See, I'm doing it myself. I put the term in inverted commas.

It seems that these days, freedom of expression has gone out of fashion on the left and among progressive campaigners in the UK. Instead it's been replaced by quiet acceptance of censorship, as long as it helps stop people from feeling "offended". In fact, "I find that offensive" is practically the automatic trump card in everyday arguments, before we even get to the level of the "incitement to religious hatred laws" (*cough*blasphemy laws*cough*) that the government has recently been putting through the commons.

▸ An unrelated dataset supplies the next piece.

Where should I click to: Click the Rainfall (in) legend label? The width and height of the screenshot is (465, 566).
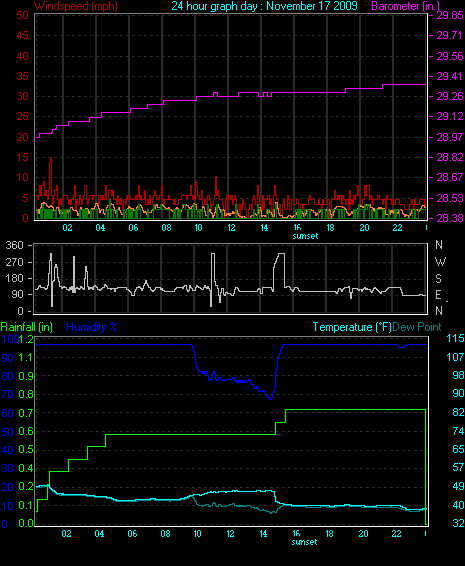coord(27,327)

It's a joke, really to see how a concern not to offend conservative religious lobbies has enabled the right to co-opt this debate. During the infamous "Danish cartoons" thing we were subjected on the one hand to right-wing newspaper editors smugly republishing inflammatory images that fed into a general climate of demonisation of Muslim Arab and South Asian people in Europe. At the same time, we saw arguments from clerics calling for the things to be banned on grounds of their being "offensive" (ie, blasphemous).

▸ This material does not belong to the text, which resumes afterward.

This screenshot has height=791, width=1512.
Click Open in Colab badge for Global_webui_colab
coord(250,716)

It's a difficult line to draw, but it seems to me that the much-maligned mainstream press in the UK took more or less the right line - ie they condemned the death threats made towards the cartoonists, insisted on a legal right to free speech, but then used their own editorial control to refuse to publish themselves. Freedom of expression is freedom of expression, but the right to publish is not the same as the obligation to do so.

And the left? Well, the left by and large... errr... kept quiet, other than to say that the cartoons themselves were racist. Which, whilst certainly true in the sense that they fed a climate of anti-Muslim racism, does little to actually intervene in the debate about whether images should be made illegal on the grounds that they are against a particular belief system.

On a different note I'm glad to see that Asia House's closure of the exhibition of MF Husain's art (which was deemed "offensive" by a group called "Hindu Human Rights") was met with strong opposition from a substantial group of progressive South Asian academics and campaigners in the UK. They show that it is very much possible to be consistently anti-racist, progressive, and in favour of free expression.

Indeed, in my view free expression is essential to a truly effective anti-racist politics. I just wonder sometimes how many on the left still believe it. It's weird for someone like me to find themselves nodding along with some of what the libertarian right have to say on social issues, whilst still radically disagreeing with them on economic ones.

Perhaps there's a case for the libertarian left to wake itself up.